Para, a member of the Jammu and Kashmir Peoples Democratic Party, which administered Jammu and Kashmir in an alliance with the Hindu Bharatiya Janata Party (BJP) until 2018, has been under detention since Nov. 25, 2020.
The UN rapporteurs said Para was allegedly subjected to ill-treatment at the National Investigation Agency (NIA) headquarters in New Delhi. He was allegedly targeted for speaking out about the government and subjected to abusive interrogations after his arrest which lasted from 10 to 12 hours at a time.
“He was held in a dark underground cell at subzero temperatures, was deprived of sleep, kicked, slapped, beaten with rods, stripped naked and hung upside down. His ill-treatment was recorded. Para was examined by a government doctor three times since his arrest last November and three times by a psychiatrist. He requested medication for insomnia and anxiety,” the rapporteurs’ letter said.
Also highlighted in the letter was the case of Irfan Ahmad Dar, a 23-year-old shopkeeper who was arrested on Sept. 15, 2020 near his residence in the Sopore area of northern Kashmir by the Jammu and Kashmir police’s Special Operations Group (SOG).
The next morning, Dar’s family received news of his death. They had found his facial bones had been fractured, his front teeth were broken and his head appeared to have bruises from blunt force trauma. His family was allowed to see his body for about 10 minutes before burial, the letter said.
In response to protests against the killing, the district administration ordered a probe. During the probe, two police officers were suspended for “negligence of duty” for allowing him to escape, but nobody was held accountable for his killing, the letter added.
To highlight enforced disappearances, the experts mentioned the case of Naseer Ahmad Wani, a resident of the southern Shopian district. On Nov. 29, 2019, Indian soldiers raided his home and locked all his family members inside a room while beating him up for more than half an hour in another room. The soldiers took him along. When his family visited the army camp in Shadimarg, they were turned away. The same evening, some army officers visited the Wanis and told them they had released him, the letter said.
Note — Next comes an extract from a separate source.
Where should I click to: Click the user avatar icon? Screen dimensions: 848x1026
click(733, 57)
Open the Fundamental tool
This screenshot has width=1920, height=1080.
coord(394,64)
He remains untraced to date.
“While we do not wish to prejudge the accuracy of these allegations, we are expressing our grave concern that, should they be confirmed, they would constitute arbitrary arrests and detention, torture and ill-treatment, enforced disappearance and, in the case of Dar, extrajudicial killing, and would amount to violations of Article 6 [of the International Covenant on Civil and Political Rights],” the letter said, referring to the right to life and not to be arbitrarily deprived of life.
The Indian government has not replied to the letter or five other communications by several other rapporteurs since Aug.5, 2019, when it scrapped the autonomy of the region and introduced laws to undermine the Muslim-majority population, raising fears of a demographic invasion.
The experts reminded the Indian government that concerns about the “deteriorating human rights situation in Jammu and Kashmir, including alleged ongoing violations of India’s minorities, particularly Kashmiri Muslims,” have been raised in five earlier communications by several special rapporteurs since August 2019.
The Indian government has responded to none of these communications so far, according to the UN.
Kashmir, a Muslim-majority Himalayan region, is held by India and Pakistan in parts and claimed by both in full. A small sliver of Kashmir is also held by China.
Since they were partitioned in 1947, India and Pakistan have fought three wars – in 1948, 1965 and 1971 – two of them over Kashmir.
Also, in the Siachen glacier region of northern Kashmir, Indian and Pakistani troops have fought intermittently since 1984. A cease-fire took effect in 2003.
Some Kashmiri groups in Jammu and Kashmir have been fighting against Indian rule for independence or unification with neighboring Pakistan.
According to several human rights organizations, thousands have reportedly been killed in the conflict since 1989.